The daily commute becomes just that – perambulation from point A to point B without so much as a second glance at our surroundings.

The reality in winter is that the majority of Capetonians commute in the dark. Waking up long before the dawn, queueing for hours at times for taxis, hopping onto a train or bus to get to their destinations.

It’s thanks largely to the legacy of apartheid. Non-white residents were moved far from the central business hubs where commerce thrives; far from the business districts where employment opportunities can be sought out; far from places of work.

It means that the daily commute becomes drudgery. Crammed into a taxi, standing-room only on train carriages and following the salmon-run like rivers of people always rushing to get to work on foot because of public transport delays.

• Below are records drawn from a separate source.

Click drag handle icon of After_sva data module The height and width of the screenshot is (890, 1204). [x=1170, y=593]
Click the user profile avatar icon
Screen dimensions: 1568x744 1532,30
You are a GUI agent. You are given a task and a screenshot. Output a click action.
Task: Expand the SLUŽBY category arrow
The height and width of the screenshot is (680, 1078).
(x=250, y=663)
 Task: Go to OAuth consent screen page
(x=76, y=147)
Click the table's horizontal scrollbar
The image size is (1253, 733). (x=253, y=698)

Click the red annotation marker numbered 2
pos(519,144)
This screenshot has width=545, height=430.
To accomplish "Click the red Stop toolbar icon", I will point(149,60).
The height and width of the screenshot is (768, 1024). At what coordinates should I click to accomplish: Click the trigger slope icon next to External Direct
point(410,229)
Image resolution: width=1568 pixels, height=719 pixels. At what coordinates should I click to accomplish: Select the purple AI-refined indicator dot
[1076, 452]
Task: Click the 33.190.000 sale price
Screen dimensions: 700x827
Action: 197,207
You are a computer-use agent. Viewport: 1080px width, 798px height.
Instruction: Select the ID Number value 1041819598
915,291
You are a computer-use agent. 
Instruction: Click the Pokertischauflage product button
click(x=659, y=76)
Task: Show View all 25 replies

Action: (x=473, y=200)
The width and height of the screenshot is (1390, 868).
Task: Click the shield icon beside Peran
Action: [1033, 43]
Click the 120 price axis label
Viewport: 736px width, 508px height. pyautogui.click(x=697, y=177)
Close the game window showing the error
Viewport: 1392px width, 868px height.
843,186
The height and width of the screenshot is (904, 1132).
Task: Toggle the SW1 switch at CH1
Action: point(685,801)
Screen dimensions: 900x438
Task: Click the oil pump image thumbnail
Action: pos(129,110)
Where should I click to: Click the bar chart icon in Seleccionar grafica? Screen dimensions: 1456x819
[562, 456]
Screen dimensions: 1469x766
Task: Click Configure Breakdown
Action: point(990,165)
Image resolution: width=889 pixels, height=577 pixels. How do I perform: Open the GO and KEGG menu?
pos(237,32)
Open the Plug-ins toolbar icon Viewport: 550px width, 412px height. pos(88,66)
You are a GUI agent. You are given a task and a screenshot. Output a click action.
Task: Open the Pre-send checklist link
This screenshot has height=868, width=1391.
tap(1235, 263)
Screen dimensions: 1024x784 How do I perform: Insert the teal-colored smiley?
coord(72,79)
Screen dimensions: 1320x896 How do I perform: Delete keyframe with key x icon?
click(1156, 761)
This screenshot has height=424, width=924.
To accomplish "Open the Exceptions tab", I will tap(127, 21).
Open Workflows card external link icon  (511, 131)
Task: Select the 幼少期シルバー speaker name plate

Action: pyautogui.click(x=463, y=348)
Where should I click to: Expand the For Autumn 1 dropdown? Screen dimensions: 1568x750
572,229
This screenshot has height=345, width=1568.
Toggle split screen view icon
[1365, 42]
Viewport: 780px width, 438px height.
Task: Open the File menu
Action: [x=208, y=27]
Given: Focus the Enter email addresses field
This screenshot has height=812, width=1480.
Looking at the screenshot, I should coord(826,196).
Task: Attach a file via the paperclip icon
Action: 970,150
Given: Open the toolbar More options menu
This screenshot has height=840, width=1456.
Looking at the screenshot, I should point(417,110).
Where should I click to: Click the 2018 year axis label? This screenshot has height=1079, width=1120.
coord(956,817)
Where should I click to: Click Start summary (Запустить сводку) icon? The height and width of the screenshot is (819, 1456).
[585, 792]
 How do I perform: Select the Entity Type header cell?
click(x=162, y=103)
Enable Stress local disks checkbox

But, look around you once in a while. You’ll find some of the most breathtaking scenery. Take the headphones out of your ears and listen to the sounds on the train. You won’t be disappointed.

Metrorail ferries around 600 000 people daily. There were just over 3.7 million people living in the Cape metro as at the 2011 census.

This means more than 3.1 million of the city’s residents are robbed of the unique experience a train ride offers.

Travelling to Simon’s Town has become a weekend novelty for many, and it’s easy to see why. There’s a side to Cape Town invisible to road users.

The backside of the industrial corridor stretching from Maitland to Cape Town – dilapidated buildings missing windows, roof sheets and chunks of plaster; intricate graffiti greying under residue from exhaust fumes; burnt out train carriages and informal dwellings; the smell of diesel mingling with the sea air – is a feast for the senses.

On the train, you’re treated to carriage preachers and groups of women singing religious songs in beautiful harmony – their hands banging on the interior panels of the carriages providing the percussion. You can buy anything from super-glue to fresh fruit. I got a great deal – five small chocolate bars for R5.

The man who sold them to me, John Cupido, has known a life on the train.

Cupido, from Valhalla Park, is 64 years old and has been doing this “for decades”. He told me that nowhere else could one meet such a diverse group of people across just a few short stops.

Sitting in a vehicle operated by someone else also provides one with an opportunity to take in the sights. Devil’s Peak rising above the Castle bathed in the orange light of the rising sun is an image you won’t soon get out of your head.

So, a train ride is not just a mode of public transport. It’s a portal to a secret world, hidden in plain sight.